A complete answer includes every line below with the word "computer".
══ Exercise material
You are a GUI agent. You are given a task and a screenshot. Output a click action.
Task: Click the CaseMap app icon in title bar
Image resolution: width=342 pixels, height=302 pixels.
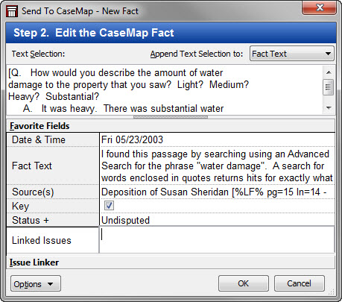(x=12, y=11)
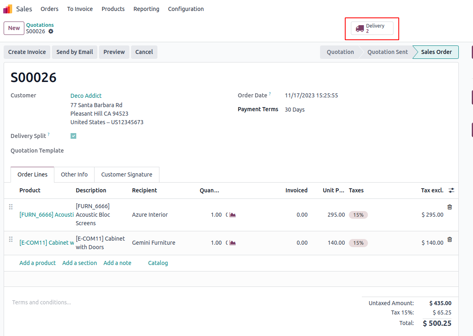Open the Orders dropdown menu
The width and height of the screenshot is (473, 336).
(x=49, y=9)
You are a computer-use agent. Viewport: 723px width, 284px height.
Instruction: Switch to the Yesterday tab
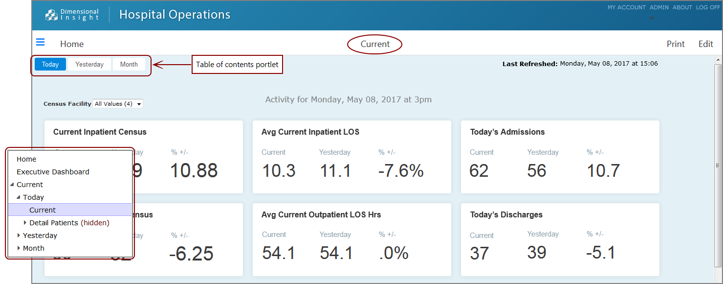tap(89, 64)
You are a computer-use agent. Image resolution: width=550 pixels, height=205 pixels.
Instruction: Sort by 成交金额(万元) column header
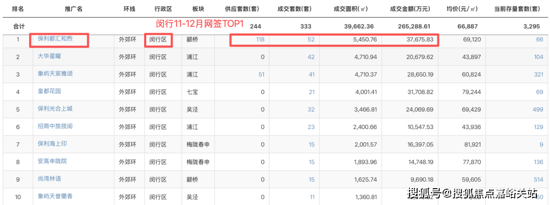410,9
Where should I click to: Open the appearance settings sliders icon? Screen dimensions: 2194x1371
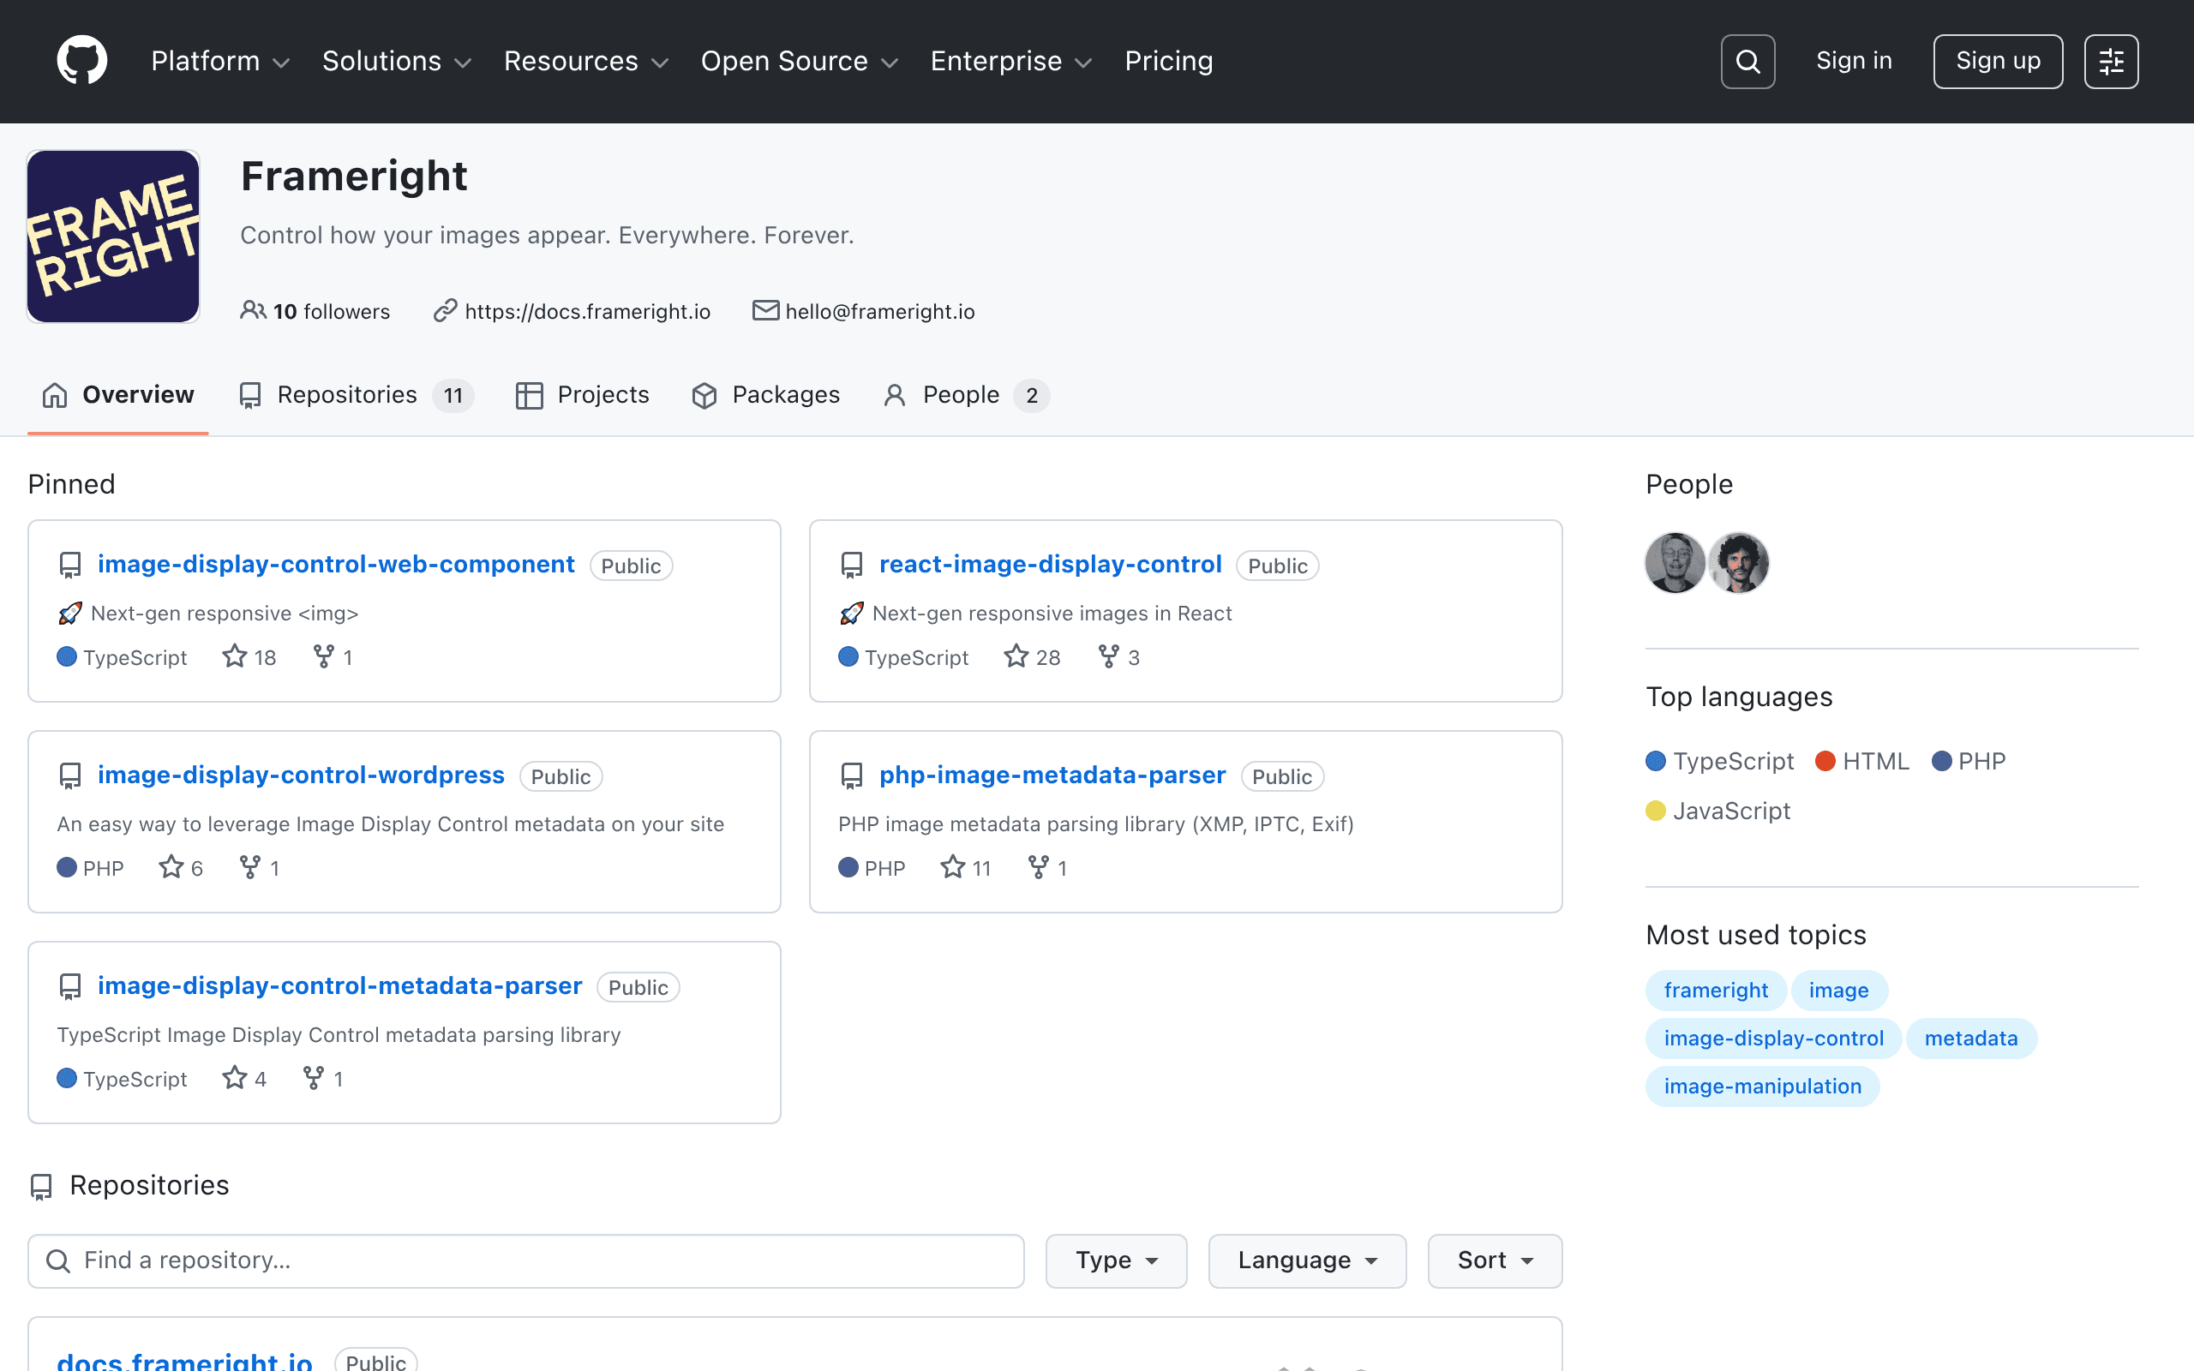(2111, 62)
════
══ Exercise material
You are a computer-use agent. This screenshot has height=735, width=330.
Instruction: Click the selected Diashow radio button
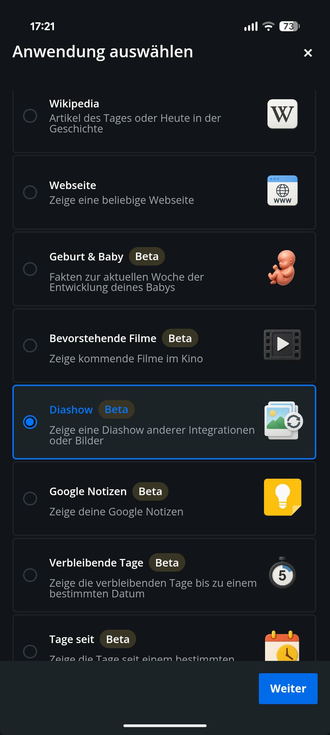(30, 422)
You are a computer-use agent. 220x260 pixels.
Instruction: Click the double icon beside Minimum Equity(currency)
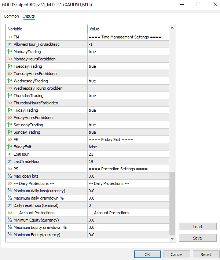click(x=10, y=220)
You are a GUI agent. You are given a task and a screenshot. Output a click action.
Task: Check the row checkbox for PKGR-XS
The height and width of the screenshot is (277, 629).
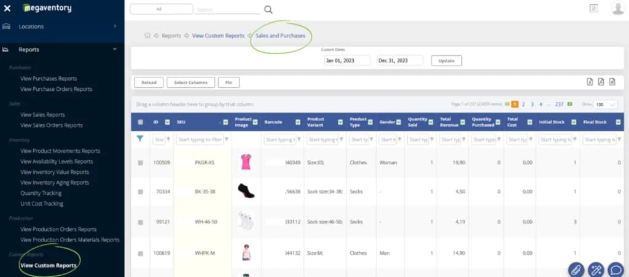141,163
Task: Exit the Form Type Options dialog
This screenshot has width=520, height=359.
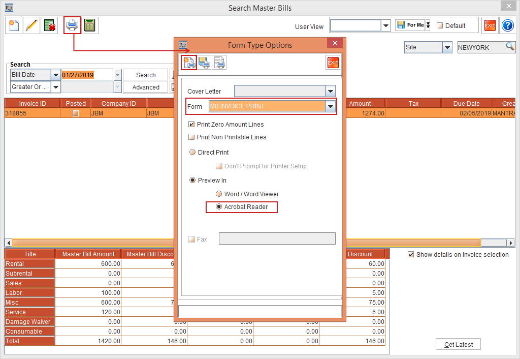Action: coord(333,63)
════
══ Exercise material
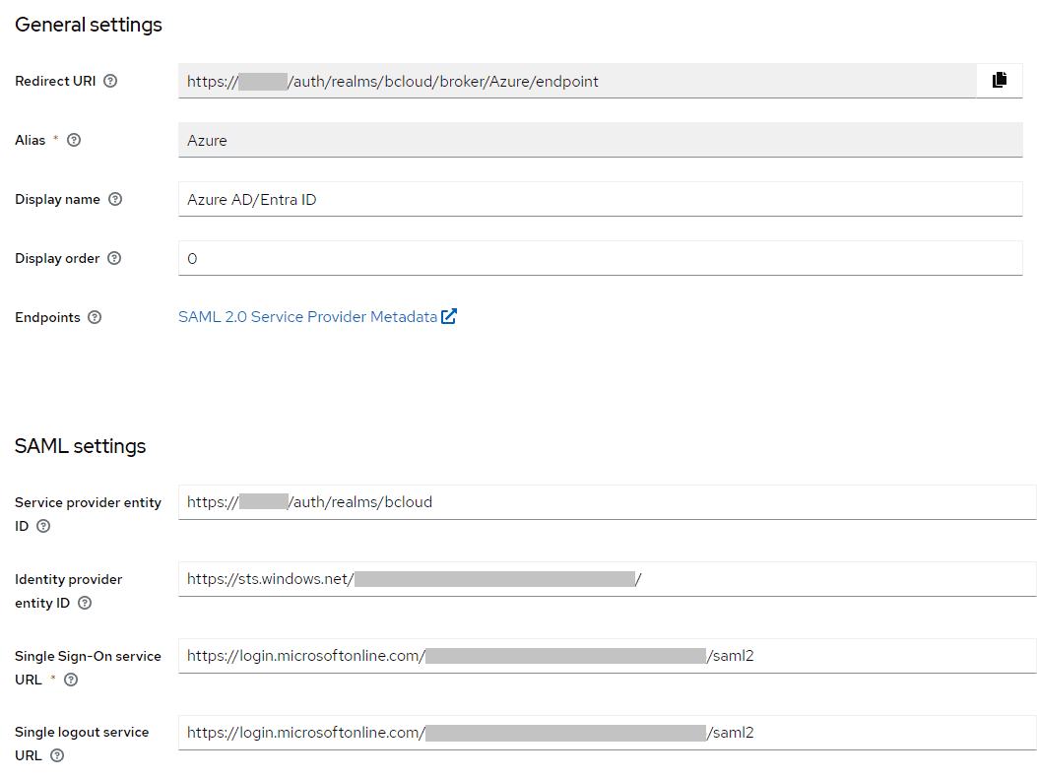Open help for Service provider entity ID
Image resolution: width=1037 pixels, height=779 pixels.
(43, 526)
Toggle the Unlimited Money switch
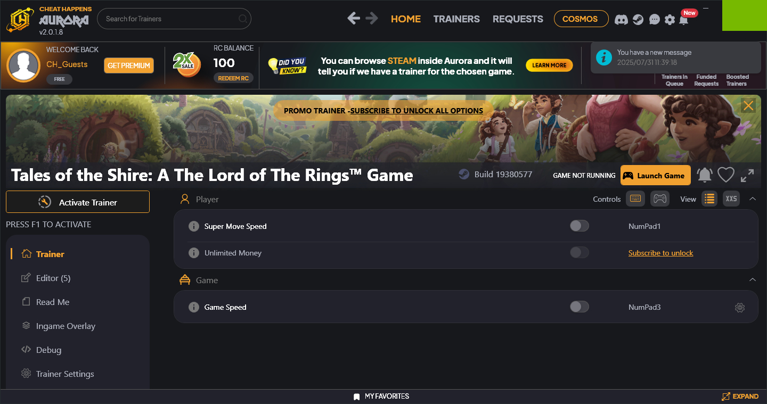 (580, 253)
════
Solution:
You are a computer-use agent. Viewport: 723px width, 284px height.
You are a computer-use agent. Image resolution: width=550 pixels, height=205 pixels.
You are a computer-use agent. This screenshot has height=735, width=330.
You are a computer-use agent. 220x260 pixels.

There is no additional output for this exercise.